In some of the currently developed Sodium Fast Reactor (SFR) designs the core configuration will be rearranged to include internal spent fuel storage positions, with the benefit of avoiding an external sodium pool. However, in-vessel storage of failed fuel pins can lead to a direct contact between coolant and fuel, i.e. in a scenario where the cladding was breached, leading to their potential interaction in case of oxide based fuel forms (UO2 and MOX). The reaction product of sodium and oxide fuel is generally denoted as Na3MO4 (where M=U, Pu), and characterized by unfavorable physical properties, which might result in fuel swelling and/or pulverization, with the consequence of fissile isotopes or fission products dissemination into the primary system.

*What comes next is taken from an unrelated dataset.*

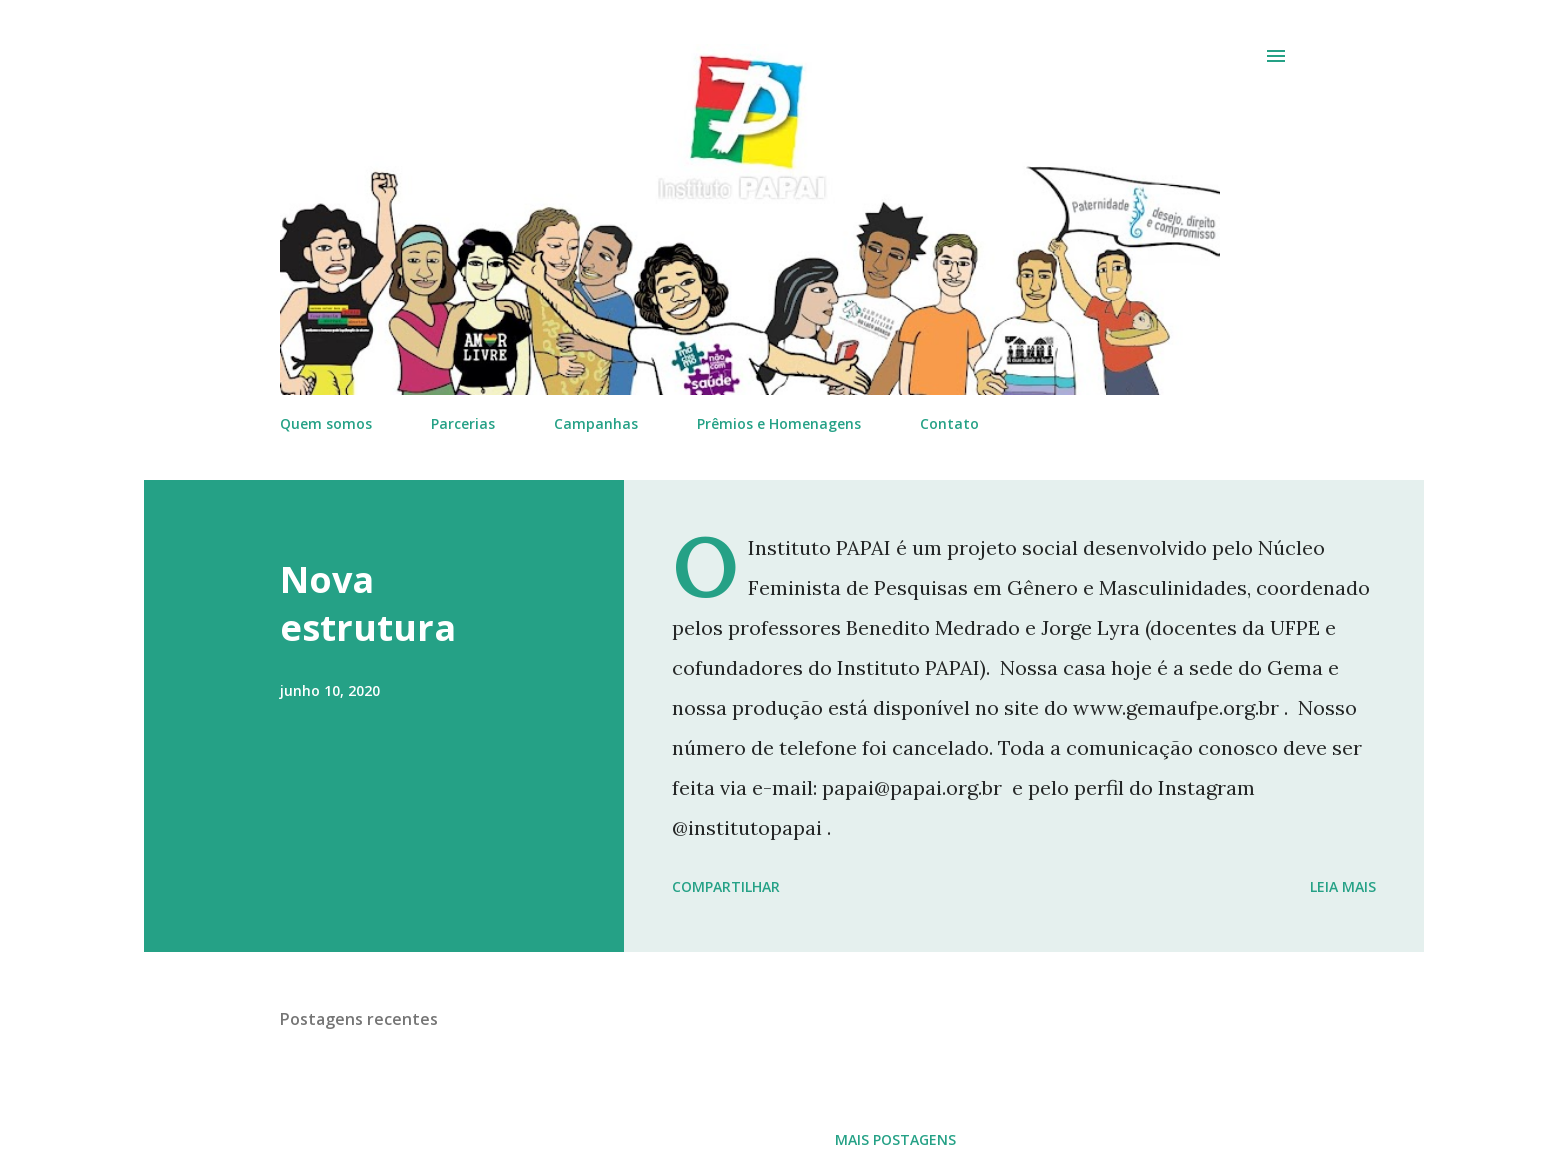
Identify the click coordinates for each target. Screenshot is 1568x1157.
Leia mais (1343, 886)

The understanding of the corrosion mechanism and kinetics between liquid sodium and oxide based nuclear fuel becomes then of prior importance for establishing the feasibility of an internal storage of failed fuel pins.
In this contribution, we will present the results of out-of-pile tests that we perform to provide a basic knowledge of defective fuel pin behavior in contact with liquid sodium. With the aim to determine the physical mechanism involved in the sodium-fuel reaction, we firstly focused on the behavior of UO2 corrosion by sodium.
In order to cover the internal storage scenario, isothermal experiments were performed inside capsules with stagnant liquid sodium and UO2 at 800°C. To establish the influence of the grain orientation on the growth process of the reaction product, well-oriented (<111> and <001>) single crystals were used and finally to extend the behavior to the fuel pellet, a polycrystalline UO2 sample was tested as well. The corrosion product was analyzed by XRD, SEM-EDX and RAMAN. It consists in a homogeneous layer, whose morphology depends on the crystallographic orientation of the UO2 corroded grain or single crystal. However, the thickness of the corrosion layer does not seem to depend on the crystallographic orientation of the UO2 corroded grain that was unexpected.
A tentative interpretation of UO2 corrosion by sodium is proposed. This interpretation will be used for further study on the modelling of MOX-sodium interaction. There the influence of Pu on the corrosion process will be addressed and added to the UO2-Na model.